BEGIN RECORDS FOR THIS TASK

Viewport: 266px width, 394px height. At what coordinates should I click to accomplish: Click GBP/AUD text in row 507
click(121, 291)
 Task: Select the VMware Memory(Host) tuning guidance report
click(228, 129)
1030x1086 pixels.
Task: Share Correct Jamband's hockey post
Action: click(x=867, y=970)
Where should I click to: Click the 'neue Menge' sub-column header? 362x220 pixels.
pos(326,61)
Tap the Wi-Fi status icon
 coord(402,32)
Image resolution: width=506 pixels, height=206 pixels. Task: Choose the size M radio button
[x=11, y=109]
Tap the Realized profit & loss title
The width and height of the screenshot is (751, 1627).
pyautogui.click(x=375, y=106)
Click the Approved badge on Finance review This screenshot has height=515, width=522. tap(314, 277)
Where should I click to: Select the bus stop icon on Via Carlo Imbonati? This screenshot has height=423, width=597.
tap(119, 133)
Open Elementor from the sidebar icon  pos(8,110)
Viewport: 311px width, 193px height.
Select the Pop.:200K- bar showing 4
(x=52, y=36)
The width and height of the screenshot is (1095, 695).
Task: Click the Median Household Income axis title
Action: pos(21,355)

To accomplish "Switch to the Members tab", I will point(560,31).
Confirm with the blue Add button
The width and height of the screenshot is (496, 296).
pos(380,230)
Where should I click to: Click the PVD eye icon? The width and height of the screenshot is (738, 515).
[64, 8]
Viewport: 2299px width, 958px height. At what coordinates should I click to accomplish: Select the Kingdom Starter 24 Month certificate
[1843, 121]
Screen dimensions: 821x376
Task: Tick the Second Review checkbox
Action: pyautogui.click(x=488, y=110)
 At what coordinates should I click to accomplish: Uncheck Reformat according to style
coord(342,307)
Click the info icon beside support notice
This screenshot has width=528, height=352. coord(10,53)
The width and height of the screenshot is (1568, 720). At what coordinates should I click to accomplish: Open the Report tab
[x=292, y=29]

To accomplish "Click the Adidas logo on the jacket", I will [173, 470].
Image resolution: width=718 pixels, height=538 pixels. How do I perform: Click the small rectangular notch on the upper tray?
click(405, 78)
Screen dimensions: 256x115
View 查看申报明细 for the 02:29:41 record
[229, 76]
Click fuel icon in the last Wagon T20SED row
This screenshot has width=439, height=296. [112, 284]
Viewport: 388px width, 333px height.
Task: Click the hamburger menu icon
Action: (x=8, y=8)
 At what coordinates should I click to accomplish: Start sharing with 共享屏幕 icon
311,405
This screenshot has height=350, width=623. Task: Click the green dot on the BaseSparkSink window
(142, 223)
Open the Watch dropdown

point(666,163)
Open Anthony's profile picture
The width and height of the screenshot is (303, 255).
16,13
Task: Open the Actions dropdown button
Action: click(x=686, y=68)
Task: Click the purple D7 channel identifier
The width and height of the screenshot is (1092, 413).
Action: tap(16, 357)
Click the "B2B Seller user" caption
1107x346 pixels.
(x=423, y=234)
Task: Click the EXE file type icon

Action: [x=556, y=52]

END RECORDS FOR THIS TASK

PROBLEM TO SOLVE: Starting at the line that contains "1107x346 pixels.", copy each line through the last line of the listing, and copy nothing else.

EXERCISE ANSWER:
1107x346 pixels.
(x=423, y=234)
Task: Click the EXE file type icon

Action: [x=556, y=52]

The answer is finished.